Очень хорошо помню первое на меня впечатление, сделанное Пушкиным. Тотчас можно было приметить в нем беспокойную, порывистую природу гения — сына наших времен, который не находит в себе центра тяжести между противоположностями нашего внутреннего дуализма. Почти каждое движение его было страстное, от избытка жизненной силы его существа; ею он еще более пленял и увлекал, нежели своими сочинениями; личность его довершала очаровательность его музы, в особенности когда, бывало, беседуешь с ним наедине, в его кабинете. В обществе же, при обыкновенном разговоре, он казался уже слишком порывистым и странным, даже бесхарактерным: он там будто страдал душою.

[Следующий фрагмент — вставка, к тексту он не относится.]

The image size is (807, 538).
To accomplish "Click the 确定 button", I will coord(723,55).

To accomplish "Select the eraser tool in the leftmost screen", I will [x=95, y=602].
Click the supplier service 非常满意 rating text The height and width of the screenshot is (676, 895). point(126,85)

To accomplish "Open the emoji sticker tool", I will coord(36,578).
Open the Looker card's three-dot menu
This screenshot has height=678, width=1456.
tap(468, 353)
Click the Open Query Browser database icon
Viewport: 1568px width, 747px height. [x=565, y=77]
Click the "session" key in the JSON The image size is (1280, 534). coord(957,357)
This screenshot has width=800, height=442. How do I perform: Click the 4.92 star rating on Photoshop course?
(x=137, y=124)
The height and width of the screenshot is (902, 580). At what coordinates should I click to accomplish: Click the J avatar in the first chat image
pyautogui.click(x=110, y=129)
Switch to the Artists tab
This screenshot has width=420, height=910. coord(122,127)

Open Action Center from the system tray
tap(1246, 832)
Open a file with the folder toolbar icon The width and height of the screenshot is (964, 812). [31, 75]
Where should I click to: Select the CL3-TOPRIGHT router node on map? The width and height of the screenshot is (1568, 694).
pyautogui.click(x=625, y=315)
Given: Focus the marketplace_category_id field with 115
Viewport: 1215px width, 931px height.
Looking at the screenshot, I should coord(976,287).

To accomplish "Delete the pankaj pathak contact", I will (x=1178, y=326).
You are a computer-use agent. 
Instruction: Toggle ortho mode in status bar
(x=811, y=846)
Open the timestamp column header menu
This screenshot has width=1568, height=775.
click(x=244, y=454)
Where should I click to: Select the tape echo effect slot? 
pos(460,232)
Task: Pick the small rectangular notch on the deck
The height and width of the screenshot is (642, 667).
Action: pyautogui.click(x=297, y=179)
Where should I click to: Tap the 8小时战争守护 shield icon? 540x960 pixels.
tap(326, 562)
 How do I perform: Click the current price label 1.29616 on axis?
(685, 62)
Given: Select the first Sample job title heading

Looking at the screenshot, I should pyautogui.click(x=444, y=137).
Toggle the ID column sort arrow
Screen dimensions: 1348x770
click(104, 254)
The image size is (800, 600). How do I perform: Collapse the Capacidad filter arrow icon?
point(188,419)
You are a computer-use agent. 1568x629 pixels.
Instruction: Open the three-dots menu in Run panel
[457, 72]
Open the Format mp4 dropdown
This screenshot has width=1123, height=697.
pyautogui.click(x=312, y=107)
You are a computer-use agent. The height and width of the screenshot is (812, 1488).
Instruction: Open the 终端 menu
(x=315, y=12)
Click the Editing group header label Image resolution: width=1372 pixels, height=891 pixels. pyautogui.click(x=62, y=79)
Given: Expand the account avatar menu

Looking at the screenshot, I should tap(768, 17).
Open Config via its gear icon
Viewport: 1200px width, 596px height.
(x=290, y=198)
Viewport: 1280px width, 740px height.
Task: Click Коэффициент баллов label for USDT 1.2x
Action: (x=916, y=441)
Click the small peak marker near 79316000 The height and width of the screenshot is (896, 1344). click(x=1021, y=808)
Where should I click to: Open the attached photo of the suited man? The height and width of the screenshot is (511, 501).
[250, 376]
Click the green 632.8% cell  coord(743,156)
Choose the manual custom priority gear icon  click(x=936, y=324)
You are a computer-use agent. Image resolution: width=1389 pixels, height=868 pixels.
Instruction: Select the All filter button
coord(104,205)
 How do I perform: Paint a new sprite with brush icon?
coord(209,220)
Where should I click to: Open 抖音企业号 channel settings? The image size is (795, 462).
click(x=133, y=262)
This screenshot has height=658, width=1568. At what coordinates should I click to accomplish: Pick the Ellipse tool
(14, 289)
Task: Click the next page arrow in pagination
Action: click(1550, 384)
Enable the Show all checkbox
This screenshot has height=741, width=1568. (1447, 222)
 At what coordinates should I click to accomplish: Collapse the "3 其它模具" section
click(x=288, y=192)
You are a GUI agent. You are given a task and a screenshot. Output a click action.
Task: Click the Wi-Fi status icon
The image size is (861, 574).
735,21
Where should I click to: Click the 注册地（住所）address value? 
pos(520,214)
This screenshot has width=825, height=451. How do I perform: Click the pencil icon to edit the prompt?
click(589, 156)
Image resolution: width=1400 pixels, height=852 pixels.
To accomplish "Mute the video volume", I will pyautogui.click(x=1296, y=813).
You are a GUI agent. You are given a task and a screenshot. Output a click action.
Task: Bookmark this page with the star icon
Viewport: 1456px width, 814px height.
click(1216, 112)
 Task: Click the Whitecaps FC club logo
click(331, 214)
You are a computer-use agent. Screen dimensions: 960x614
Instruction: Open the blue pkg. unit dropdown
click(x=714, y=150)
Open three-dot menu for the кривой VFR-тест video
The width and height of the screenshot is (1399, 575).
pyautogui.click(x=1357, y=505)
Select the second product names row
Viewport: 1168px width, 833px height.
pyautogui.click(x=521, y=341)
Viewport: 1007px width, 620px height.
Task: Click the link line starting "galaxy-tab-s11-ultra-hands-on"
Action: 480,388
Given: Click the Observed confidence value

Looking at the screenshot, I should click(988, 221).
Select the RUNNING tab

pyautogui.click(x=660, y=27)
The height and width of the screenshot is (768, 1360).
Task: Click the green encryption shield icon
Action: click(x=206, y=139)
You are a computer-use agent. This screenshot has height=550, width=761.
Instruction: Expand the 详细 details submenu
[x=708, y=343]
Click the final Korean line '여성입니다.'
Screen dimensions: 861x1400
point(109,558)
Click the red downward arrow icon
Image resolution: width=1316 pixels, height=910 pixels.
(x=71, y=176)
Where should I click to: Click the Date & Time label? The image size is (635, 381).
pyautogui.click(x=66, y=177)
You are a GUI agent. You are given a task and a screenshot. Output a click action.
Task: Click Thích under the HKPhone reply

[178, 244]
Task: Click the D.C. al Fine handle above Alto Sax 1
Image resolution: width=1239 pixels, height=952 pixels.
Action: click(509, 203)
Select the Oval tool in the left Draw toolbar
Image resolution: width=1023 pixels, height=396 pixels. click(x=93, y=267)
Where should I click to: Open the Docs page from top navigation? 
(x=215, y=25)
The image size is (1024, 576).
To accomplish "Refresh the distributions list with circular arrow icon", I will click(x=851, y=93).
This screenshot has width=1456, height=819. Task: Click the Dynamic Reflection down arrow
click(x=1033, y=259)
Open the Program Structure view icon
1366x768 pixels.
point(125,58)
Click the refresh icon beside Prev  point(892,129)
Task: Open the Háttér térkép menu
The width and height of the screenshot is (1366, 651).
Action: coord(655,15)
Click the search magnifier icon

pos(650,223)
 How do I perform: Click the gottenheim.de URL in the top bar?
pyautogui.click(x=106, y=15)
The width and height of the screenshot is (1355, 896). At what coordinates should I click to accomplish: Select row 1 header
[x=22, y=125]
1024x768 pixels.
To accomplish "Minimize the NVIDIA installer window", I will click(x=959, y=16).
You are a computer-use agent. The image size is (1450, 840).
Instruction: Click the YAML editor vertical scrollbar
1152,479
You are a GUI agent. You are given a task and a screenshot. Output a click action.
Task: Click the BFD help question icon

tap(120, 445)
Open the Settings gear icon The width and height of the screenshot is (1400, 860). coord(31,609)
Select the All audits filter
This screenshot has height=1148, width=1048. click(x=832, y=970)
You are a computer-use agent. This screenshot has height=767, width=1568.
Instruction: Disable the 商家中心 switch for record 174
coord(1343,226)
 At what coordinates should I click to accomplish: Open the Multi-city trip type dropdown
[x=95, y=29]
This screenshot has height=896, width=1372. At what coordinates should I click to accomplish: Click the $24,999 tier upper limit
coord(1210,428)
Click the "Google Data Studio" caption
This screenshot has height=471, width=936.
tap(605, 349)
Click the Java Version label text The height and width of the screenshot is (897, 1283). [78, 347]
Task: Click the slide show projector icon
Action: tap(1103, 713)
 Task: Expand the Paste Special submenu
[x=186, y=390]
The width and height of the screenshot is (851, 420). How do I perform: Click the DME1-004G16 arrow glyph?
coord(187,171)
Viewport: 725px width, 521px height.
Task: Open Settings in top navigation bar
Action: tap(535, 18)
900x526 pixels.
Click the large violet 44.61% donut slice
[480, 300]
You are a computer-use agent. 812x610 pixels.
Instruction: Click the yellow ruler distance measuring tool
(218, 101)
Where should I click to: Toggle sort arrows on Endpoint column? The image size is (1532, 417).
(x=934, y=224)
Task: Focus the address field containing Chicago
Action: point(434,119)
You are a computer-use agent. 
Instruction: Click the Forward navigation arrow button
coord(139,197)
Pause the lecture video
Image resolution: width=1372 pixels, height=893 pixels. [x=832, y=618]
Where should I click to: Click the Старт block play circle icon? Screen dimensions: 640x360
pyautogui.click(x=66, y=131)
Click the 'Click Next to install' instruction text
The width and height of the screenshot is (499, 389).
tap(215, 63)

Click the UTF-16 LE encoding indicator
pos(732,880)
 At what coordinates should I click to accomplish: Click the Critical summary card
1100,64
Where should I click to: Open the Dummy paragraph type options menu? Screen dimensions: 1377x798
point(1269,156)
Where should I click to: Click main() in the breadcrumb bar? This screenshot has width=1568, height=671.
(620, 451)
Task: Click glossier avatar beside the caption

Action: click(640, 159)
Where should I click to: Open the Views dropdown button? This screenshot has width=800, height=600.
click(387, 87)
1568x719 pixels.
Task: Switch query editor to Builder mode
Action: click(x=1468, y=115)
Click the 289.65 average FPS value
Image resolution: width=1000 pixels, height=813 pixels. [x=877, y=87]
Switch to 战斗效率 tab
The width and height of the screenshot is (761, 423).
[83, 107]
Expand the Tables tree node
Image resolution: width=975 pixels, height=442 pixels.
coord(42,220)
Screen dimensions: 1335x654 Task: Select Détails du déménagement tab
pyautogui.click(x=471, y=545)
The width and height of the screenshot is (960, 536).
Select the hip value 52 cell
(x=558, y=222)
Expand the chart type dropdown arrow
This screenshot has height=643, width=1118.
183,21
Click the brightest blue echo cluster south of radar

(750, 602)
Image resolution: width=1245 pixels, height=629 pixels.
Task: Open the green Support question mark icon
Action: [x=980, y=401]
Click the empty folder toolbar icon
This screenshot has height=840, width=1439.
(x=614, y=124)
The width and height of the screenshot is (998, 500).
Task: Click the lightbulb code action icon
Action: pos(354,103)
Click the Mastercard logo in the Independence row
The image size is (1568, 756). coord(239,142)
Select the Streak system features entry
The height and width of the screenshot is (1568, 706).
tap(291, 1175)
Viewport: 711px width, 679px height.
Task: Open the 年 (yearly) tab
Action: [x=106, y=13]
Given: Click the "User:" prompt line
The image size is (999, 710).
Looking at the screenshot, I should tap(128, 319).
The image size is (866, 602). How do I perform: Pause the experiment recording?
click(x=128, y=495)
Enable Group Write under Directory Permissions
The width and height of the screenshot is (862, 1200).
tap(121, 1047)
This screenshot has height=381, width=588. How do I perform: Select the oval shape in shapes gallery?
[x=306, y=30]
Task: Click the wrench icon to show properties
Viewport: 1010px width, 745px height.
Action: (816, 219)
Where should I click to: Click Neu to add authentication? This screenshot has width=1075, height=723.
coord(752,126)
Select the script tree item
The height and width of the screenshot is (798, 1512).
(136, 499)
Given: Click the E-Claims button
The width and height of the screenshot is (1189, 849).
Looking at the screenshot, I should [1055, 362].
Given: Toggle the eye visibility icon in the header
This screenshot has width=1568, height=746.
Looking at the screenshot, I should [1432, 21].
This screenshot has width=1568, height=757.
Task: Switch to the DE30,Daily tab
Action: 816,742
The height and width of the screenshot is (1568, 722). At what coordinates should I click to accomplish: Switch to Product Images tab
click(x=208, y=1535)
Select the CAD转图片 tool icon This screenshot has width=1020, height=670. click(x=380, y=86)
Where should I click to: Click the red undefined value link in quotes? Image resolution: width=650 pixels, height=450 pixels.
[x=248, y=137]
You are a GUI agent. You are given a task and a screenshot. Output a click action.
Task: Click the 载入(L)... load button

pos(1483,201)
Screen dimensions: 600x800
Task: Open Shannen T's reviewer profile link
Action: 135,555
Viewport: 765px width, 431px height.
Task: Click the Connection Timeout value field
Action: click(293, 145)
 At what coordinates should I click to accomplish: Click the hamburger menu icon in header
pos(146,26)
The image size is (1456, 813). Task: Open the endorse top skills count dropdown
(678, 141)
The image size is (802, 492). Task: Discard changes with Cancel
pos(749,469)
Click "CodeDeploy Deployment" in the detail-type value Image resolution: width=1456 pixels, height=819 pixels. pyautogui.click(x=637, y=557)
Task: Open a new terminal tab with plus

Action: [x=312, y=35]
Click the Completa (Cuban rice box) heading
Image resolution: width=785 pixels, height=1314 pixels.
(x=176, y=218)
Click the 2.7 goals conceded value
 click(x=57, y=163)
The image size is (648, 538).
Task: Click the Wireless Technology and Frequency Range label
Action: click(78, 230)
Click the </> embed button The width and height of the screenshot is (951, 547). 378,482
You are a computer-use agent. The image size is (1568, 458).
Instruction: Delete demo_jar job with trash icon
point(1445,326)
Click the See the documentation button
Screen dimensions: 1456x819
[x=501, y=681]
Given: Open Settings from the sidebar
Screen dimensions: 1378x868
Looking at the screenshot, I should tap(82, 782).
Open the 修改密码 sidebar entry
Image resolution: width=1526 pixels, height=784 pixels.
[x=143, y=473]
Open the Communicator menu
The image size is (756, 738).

Дельвиг, напротив того, сказался мне своим всегда и всюду одинаковым гармоническим спокойствием и, так сказать, прозрачною ясностью своего существа… Классическое, античное явление, неожиданное в наше время и будто бы взятое прямо из школы Платона! Такой целости человеческой, такого единства личности я дотоле и после того не встречал. Только в залах Ватикана древние статуи античною особенностью своего выражения невольно напоминали мне характер Дельвига… В самом деле, я уверен, что если б они ожили, то их античный быт не мог бы выражаться в XIX веке иначе, как в образе жизни и в характере нашего Дельвига!

Повторю здесь, что я уже сказал печатно, на немецком языке, и говорил Пушкину и многим другим: «В Саратовской губернии, на берегах Волги, вдали от больших трактов, я находил в простом народе поэтический Эдем русской народности, а в душе Дельвига — Элизиум этой народности, то есть высшую степень ее развития?» Жаль, что этот человек не успел высказаться вполне: тогда и все, не знавшие его лично, поняли бы, что он создан был будто бы в преобразование того, чем будет со временем народность русская, возводимая путем чисто русского просвещения. Он охотно принимал в себя иностранное, но оно тотчас превращалось в нем во что-то родное его русской природе, расширяя русский дух и очищая его от всего неизящного. Доказательством тому служат русские песни Дельвига: они, в этом роде, maximum русской национальности! Таких песен не сложит простой народ, но пленяется ими и чувствует их превосходство перед обыкновенными народными песнями. В этом я не раз убеждался по опыту, и, право, было бы небесполезно, если бы, от гимназий до деревенских школ, преподаватели языка и словесности русских обращали внимание на Дельвига.